◆ Extract to read ◆
# # # #
6338 Evidence by Affidavit #
The arbitrators shall have the power to administer oaths to take evidence from witnesses by deposition whenever witnesses cannot attend the hearing.
6339 Order of Proceedings #
A hearing shall be opened by the recording of the place, time, and date of hearing, the presence of the arbitrators and parties, the presence of counsel, if any, and the receipt by the arbitrators of initial statements setting forth the nature of the dispute and the remedies sought.
The arbitrator may, in his discretion, vary the normal procedure under which the initiating party first presents his claim, but in any case shall afford full and equal opportunity to all parties for presentation of relevant proofs.
The names and addresses of all witnesses, and exhibits offered in evidence, shall be made a part of the record.
6339-1 Majority Decision
In the course of the hearing, all decisions of the arbitrators shall be by a majority vote. The award shall also be made by majority vote unless the concurrence of all is expressly required by the terms of a particular arbitration agreement.
6339-2 Closing of Hearings
The arbitrators shall inquire of all parties whether they have any further proofs to offer or witnesses to be heard. Upon receiving negative replies, the arbitrator shall declare the hearings closed. The hearings may be re-opened by the arbitrators on their own motion, or on the motion of either party, for good cause shown, at any time before the award is made.
6339-3 Time of Award
The award shall be rendered promptly by the arbitrators and, unless otherwise agreed by the parties, not later than thirty days from the date of closing the hearings, or if oral hearings have been waived, then from the date of transmitting the final statements and proofs to the arbitrator.
6339-4 Form of Award
The award shall be in writing and shall be signed by the arbitrators.
6339-5 Stenographic Record
Provision for recording the entire proceedings may be made at the request of either party, or at the discretion of the arbitrators. The total cost of such a record shall be shared equally among parties ordering copies, unless the parties agree otherwise.
6339-6 Interpretation and Application of Rules
Questions concerning the interpretation of these rules shall be referred to the Board of Arbitration for final decision.
6340 ARTICLE IV. COMPETENCE #
6341 The Process for Arbitration shall extend:
6341.1 To all disputes between individual members of the Church, or groups within the Church, where the controversy concerns an ecclesiastical matter;
6341.2 To all disputes between a person and a diocesan administrator or administrative body, where it is contended that the norms on the manner of imposing or declaring administrative and disciplinary sanctions have not been justly and equitably observed;
6341.3 To all disputes between administrative bodies of the diocese when the dispute involves conflict of competency.
6342 The following, however, shall not be subject to settlement by arbitration:
6342.1 Criminal cases in the strict sense;
6342.2 Administrative sanctions and disciplinary actions; 6342.3 Dissolution of marriages;
6342.4 Matters pertaining to benefices when there is litigation about the title itself to a benefice unless the legitimate authorities sanction arbitration.
6342.5 Spiritual matters whenever the award requires payment by means of temporal goods.
6343 Disputes involving temporal ecclesiastical goods or those things which, though annexed to the spiritual, can be dealt with apart from their spiritual aspect, may be settled through arbitration, but the formalities of law for the alienation of ecclesiastical property must be observed if the matter is of sufficient importance.
# # # #
◆ Recorded data ◆
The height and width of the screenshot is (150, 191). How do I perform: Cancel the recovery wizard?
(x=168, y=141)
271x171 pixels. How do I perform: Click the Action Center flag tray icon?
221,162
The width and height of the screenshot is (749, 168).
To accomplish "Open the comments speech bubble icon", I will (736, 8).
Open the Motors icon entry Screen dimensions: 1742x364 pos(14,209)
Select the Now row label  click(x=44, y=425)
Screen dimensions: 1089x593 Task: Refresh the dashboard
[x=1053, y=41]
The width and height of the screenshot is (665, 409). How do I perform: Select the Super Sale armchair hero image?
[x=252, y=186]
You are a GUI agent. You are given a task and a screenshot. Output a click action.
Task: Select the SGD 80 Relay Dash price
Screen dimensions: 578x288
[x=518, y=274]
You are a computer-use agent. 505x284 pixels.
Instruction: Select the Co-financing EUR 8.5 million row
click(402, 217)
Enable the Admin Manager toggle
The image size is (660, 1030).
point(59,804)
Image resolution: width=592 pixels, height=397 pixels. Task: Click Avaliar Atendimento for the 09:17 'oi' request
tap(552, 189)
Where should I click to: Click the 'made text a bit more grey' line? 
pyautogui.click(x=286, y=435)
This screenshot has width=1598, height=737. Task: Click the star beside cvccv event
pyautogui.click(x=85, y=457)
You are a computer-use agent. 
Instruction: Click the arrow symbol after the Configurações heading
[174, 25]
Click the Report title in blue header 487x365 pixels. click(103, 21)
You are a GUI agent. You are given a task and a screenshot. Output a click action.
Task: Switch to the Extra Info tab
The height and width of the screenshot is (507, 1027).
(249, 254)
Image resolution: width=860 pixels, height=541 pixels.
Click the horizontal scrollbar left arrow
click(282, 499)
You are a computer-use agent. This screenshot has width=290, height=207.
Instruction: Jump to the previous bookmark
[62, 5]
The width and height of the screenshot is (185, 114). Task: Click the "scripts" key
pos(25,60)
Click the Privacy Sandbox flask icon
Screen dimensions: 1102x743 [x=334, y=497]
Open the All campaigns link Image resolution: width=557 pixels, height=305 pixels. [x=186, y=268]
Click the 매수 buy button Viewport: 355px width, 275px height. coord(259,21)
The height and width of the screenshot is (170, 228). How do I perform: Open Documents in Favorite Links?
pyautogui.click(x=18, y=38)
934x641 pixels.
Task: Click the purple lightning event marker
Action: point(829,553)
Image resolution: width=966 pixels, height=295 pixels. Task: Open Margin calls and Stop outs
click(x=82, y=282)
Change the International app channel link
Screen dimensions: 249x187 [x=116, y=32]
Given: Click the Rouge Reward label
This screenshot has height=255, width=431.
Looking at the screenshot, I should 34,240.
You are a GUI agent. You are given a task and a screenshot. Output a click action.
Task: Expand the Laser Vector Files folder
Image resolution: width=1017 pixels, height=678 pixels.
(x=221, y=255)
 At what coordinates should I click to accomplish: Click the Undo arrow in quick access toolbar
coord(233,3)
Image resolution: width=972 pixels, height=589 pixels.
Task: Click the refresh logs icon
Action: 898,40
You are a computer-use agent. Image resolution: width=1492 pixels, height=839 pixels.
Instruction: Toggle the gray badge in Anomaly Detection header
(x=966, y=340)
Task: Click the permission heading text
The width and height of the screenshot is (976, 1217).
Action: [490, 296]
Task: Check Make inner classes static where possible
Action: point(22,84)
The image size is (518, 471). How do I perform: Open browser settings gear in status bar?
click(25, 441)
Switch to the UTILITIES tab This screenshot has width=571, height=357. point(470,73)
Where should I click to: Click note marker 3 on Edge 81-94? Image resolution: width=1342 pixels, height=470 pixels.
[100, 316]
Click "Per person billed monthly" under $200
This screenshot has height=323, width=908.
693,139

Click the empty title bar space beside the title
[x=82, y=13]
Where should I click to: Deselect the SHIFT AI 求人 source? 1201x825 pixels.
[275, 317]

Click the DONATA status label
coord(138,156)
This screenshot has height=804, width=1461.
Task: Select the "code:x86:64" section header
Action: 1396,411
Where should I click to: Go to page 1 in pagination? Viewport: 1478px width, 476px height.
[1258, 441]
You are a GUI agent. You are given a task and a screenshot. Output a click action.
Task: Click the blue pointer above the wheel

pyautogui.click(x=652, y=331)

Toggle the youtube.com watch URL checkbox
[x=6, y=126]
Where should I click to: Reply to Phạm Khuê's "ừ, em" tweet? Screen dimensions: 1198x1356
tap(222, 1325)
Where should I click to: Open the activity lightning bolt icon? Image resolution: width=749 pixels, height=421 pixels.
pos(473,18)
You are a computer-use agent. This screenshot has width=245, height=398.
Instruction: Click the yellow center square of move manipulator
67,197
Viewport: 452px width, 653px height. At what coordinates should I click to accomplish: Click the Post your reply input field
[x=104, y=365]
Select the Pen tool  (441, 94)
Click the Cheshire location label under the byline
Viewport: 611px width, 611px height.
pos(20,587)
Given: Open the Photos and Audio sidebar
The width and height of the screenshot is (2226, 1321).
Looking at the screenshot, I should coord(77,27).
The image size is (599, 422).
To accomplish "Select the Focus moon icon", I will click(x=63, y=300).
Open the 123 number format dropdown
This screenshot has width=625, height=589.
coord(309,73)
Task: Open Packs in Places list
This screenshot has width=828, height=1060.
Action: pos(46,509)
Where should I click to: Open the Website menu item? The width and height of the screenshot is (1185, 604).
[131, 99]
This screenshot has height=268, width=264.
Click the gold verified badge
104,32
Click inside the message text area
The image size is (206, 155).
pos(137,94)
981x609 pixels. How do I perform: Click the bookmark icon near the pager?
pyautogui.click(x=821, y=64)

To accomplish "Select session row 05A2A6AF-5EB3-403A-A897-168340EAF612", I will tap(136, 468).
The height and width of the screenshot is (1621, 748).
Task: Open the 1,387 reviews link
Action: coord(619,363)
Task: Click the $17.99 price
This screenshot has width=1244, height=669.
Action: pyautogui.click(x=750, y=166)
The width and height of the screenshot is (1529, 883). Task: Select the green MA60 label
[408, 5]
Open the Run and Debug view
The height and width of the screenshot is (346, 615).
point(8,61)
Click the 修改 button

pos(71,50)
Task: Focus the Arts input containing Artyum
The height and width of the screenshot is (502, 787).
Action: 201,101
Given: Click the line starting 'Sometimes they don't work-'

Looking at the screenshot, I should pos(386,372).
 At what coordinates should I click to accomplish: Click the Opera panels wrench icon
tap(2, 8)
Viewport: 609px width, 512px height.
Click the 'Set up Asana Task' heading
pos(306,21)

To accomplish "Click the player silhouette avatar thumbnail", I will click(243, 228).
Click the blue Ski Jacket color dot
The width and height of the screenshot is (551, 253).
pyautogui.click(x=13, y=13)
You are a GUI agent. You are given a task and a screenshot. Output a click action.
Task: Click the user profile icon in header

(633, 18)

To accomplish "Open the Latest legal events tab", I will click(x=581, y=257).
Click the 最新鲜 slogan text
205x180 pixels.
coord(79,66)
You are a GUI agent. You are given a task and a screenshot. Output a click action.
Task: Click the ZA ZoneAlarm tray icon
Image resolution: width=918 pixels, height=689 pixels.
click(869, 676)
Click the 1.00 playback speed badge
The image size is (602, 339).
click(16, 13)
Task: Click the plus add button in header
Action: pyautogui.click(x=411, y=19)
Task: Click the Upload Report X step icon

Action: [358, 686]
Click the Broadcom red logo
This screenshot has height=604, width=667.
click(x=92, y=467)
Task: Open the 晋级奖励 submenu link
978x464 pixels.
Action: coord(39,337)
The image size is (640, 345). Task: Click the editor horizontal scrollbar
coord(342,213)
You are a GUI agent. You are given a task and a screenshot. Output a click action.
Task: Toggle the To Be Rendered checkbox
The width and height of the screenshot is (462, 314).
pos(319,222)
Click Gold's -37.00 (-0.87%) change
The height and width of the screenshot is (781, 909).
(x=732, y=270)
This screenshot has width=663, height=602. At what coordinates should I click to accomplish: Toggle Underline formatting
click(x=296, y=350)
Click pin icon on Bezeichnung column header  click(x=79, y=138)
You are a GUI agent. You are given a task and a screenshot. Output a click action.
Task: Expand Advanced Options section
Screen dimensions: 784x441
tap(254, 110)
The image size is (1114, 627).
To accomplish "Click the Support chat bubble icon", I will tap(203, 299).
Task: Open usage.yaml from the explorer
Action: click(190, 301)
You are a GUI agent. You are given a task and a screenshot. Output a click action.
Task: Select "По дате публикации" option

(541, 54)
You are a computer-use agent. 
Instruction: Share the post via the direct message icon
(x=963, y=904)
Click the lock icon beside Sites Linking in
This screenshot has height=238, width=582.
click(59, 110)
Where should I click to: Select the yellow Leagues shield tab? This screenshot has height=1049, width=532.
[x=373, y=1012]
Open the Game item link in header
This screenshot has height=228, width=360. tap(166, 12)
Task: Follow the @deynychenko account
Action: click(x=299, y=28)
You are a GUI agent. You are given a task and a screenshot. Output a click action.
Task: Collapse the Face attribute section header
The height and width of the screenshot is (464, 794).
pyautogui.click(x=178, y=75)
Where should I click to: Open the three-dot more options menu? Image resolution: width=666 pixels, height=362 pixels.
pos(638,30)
# # # #
◆ To be done ◆
A) Under the arbitration rules, who decides questions about how the rules are to be interpreted?
B) Print the arbitration rules from "The arbitrator may, in" to "of relevant proofs.".
The data was taken from a different source than the arbitration rules.

◆ Expected outputs ◆
A) The Board of Arbitration makes the final decision.

B)
The arbitrator may, in his discretion, vary the normal procedure under which the initiating party first presents his claim, but in any case shall afford full and equal opportunity to all parties for presentation of relevant proofs.